The only years I missed were 2020, when the meeting was cancelled due to the pandemic, and a couple of years when personal and professional commitments kept me away. Even in 2021, when the meeting went virtual, I made sure to participate. Attending this meeting isn't something I do out of obligation. I do it because it genuinely makes me a better surgeon for my patients.
One of the things I'm most proud of is the arc my involvement with ACMS has taken over the years. I started as a resident presenting posters. In my early career, I gave oral presentations on topics like discordant biopsy diagnoses. Even in 2020, when the meeting was cancelled, my clinical pearls abstract on ear reconstruction was published electronically.
In 2025, I was invited to the meeting as faculty for the first time. I delivered a lecture on helical rim reconstruction techniques as part of the "Framing the Face" session in Nashville. It was a full-circle moment: standing in front of the same community that had shaped my training, now contributing to the education of the next generation of Mohs surgeons.
This year's gathering is the 58th Annual Meeting of the American College of Mohs Surgery, held April 30 – May 3 at the JW Marriott Austin in Austin, Texas. I'll be returning as faculty once again: presenting an ePoster on a pilot study exploring how large language model AI agents can assist with Mohs operative note documentation, and moderating a reconstructive surgery session. The opportunity to share ideas at the intersection of dermatologic surgery and emerging technology is something I find deeply exciting.
Patients sometimes ask me how I stay current with the latest techniques and research. The ACMS meeting is a big part of that answer. Medicine, and dermatologic surgery in particular, is always evolving. New approaches to reconstruction, advances in tumor margin assessment, refinements in patient care protocols: these are all things that get presented and discussed at this meeting years before they become common practice.

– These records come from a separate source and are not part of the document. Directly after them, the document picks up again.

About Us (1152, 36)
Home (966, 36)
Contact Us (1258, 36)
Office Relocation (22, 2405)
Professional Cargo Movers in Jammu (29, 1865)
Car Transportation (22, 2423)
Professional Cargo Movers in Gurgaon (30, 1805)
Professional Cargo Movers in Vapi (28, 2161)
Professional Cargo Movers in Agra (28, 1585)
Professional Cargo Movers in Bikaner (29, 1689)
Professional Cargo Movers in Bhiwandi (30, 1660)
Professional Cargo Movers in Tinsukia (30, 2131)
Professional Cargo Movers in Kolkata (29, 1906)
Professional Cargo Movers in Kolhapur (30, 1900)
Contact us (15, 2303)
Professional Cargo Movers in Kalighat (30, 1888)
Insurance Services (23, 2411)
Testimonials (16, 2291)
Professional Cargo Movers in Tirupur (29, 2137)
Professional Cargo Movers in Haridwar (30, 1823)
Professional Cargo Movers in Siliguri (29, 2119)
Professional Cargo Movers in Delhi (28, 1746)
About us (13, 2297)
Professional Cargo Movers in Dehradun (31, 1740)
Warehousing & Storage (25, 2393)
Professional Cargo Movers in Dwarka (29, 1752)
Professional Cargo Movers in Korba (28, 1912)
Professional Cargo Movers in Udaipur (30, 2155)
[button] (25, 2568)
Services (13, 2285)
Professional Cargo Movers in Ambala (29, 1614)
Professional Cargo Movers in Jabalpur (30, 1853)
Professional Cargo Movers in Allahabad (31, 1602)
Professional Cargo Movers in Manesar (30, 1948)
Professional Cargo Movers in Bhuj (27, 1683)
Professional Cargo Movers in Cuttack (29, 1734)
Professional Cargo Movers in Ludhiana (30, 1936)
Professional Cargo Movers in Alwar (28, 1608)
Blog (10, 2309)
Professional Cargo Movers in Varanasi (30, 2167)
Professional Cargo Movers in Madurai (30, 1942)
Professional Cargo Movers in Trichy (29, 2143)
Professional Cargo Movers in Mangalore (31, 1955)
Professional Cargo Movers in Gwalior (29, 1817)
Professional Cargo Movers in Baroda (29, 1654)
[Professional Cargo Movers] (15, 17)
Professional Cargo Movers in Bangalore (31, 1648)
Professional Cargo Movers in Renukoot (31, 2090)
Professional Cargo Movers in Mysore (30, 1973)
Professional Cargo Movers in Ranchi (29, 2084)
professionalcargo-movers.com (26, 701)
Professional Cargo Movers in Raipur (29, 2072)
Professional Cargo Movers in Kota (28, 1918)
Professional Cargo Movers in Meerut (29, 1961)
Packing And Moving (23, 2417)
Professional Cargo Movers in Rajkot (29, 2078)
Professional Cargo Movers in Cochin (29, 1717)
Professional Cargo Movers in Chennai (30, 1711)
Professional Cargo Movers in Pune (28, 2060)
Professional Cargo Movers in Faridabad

When I return from the annual meeting each spring, I come back with fresh ideas, new techniques I've seen demonstrated, and renewed enthusiasm for the work we do. That translates directly into the care I provide at Dermatology Partners. Whether it's a more elegant reconstructive approach for a patient's ear after Mohs surgery or a more efficient workflow that reduces your time in the office, the benefits of ongoing education are real and tangible.
I believe that attending meetings like this isn't optional for a surgeon who wants to deliver the best possible care. It's part of the job. My patients deserve a surgeon who is engaged with the latest thinking in the field, who learns from colleagues around the country, and who brings that knowledge home to Rochester.
That's what the ACMS Annual Meeting represents to me. Not just a conference, but a commitment: to my specialty, to my colleagues, and most importantly, to the patients who trust me with their care.